* [Data for this task]:
★ ★ ★ ★ ★ ★ ★

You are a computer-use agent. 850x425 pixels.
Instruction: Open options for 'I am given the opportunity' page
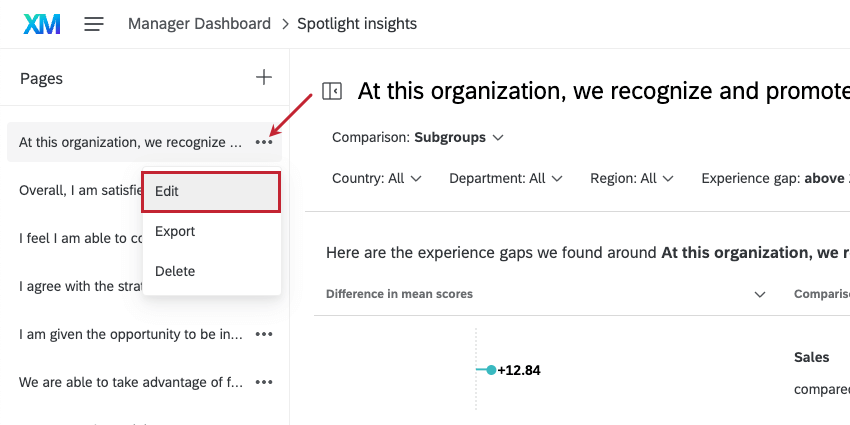point(264,334)
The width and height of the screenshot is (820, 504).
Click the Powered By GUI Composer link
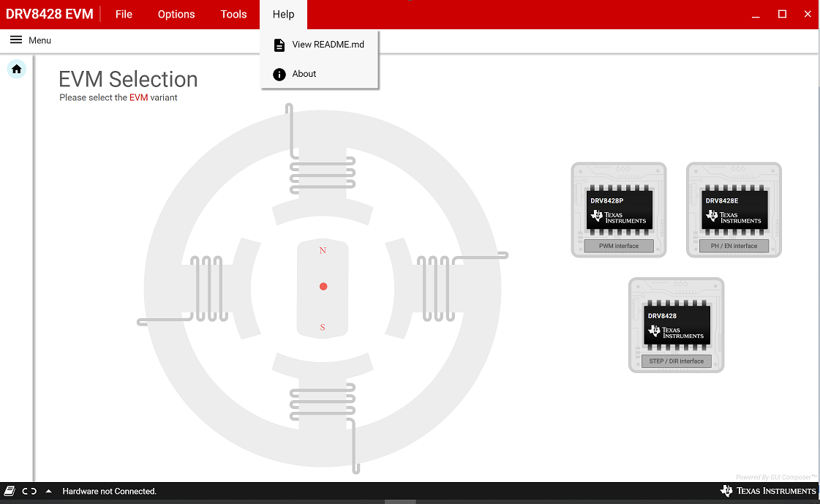coord(775,476)
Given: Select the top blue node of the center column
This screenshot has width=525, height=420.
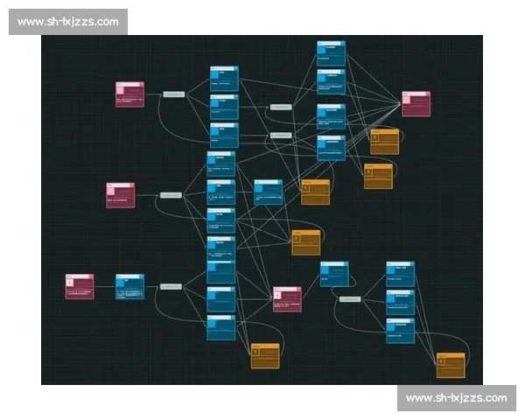Looking at the screenshot, I should [x=224, y=79].
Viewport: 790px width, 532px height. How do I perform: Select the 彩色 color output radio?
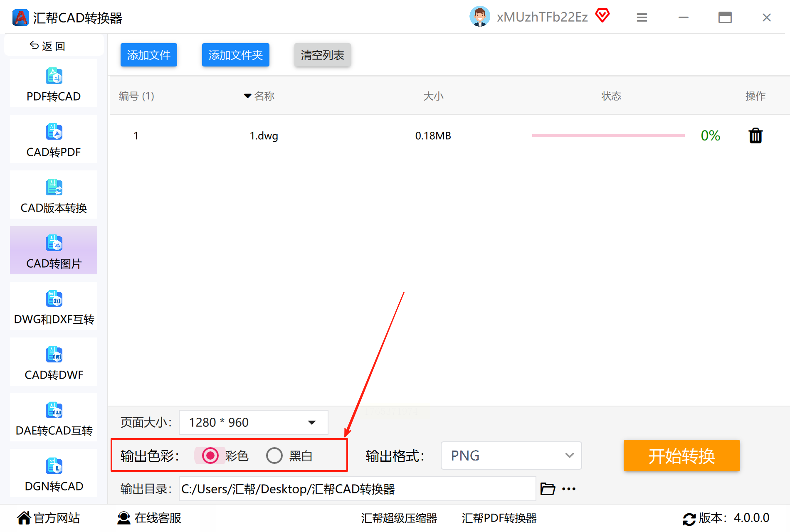(x=210, y=456)
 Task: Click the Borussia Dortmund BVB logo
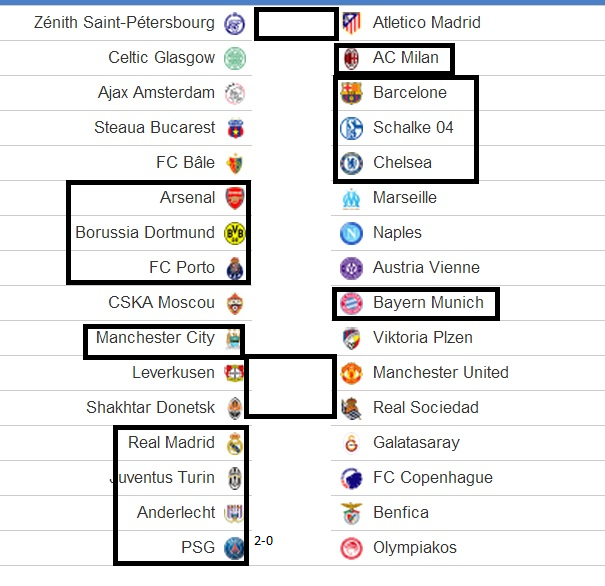coord(235,233)
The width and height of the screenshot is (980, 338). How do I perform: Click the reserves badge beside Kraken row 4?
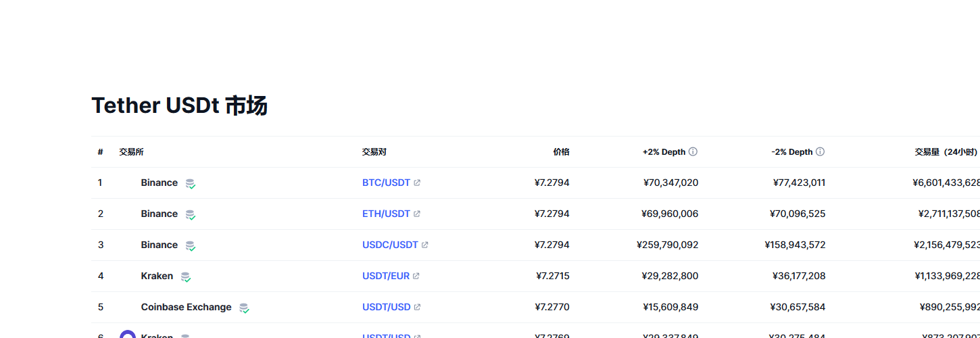pyautogui.click(x=185, y=276)
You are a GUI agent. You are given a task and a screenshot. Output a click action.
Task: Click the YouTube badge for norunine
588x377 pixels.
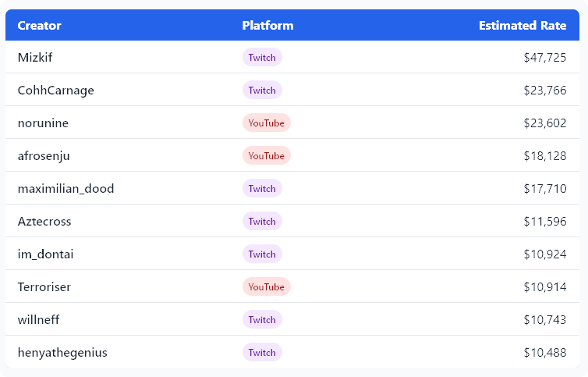(x=266, y=123)
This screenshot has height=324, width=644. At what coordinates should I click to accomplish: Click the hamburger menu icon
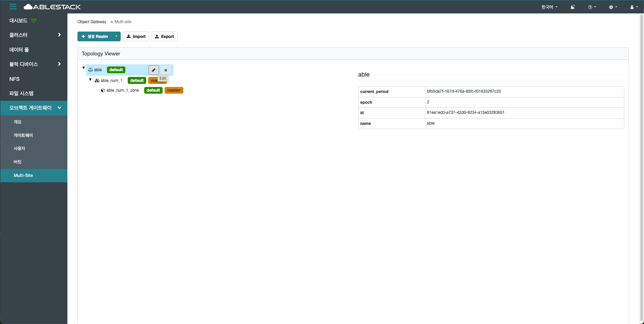pos(13,7)
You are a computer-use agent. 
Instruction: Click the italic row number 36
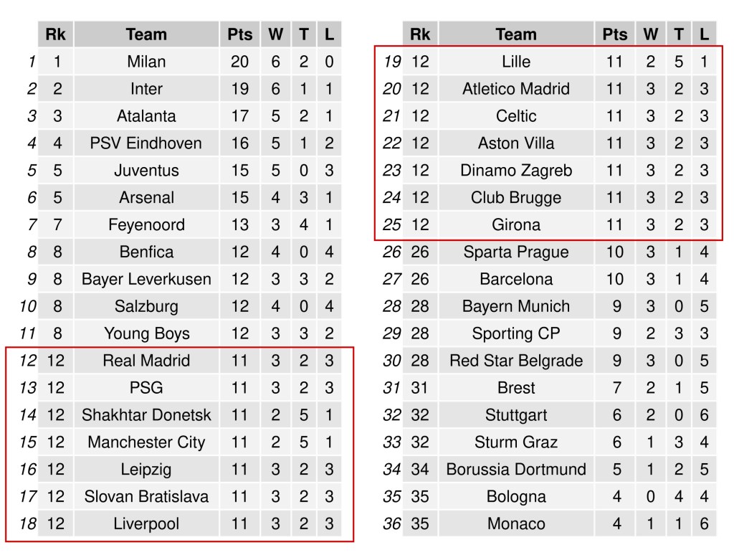point(391,524)
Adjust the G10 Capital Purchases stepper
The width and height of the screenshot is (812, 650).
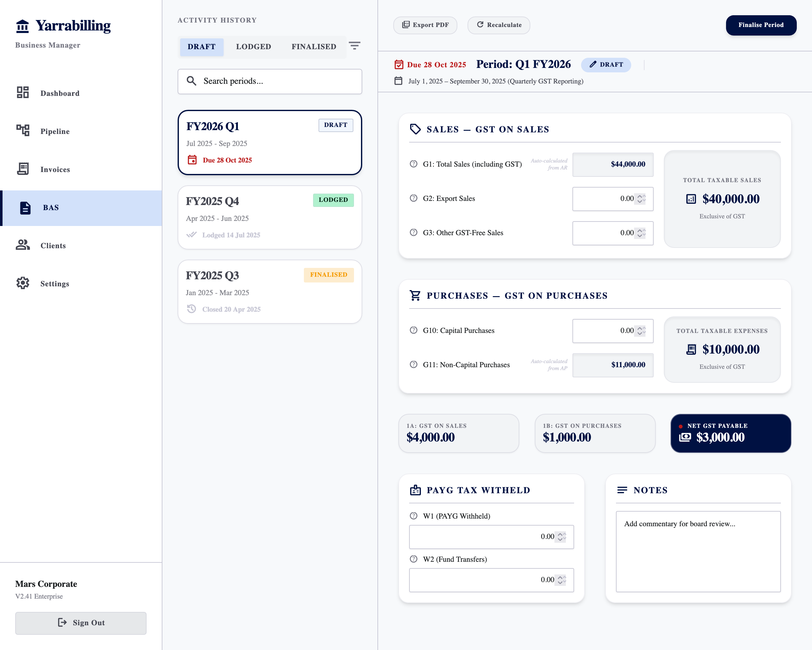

★ ★ ★ ★ ★ ★ ★

Print exactly the lines above that run from the one with "The width and height of the screenshot is (820, 504)." to the one with "Task: Click the YouTube badge for norunine", both included. No pictures.

The width and height of the screenshot is (820, 504).
Click the Powered By GUI Composer link
coord(775,476)
Given: Select the top blue node of the center column
This screenshot has width=525, height=420.
Looking at the screenshot, I should [x=224, y=79].
Viewport: 790px width, 532px height. How do I perform: Select the 彩色 color output radio?
(x=210, y=456)
 Task: Click the Borussia Dortmund BVB logo
coord(235,233)
The width and height of the screenshot is (980, 338). How do I perform: Click the reserves badge beside Kraken row 4?
pyautogui.click(x=185, y=276)
You are a GUI agent. You are given a task and a screenshot. Output a click action.
Task: Click the YouTube badge for norunine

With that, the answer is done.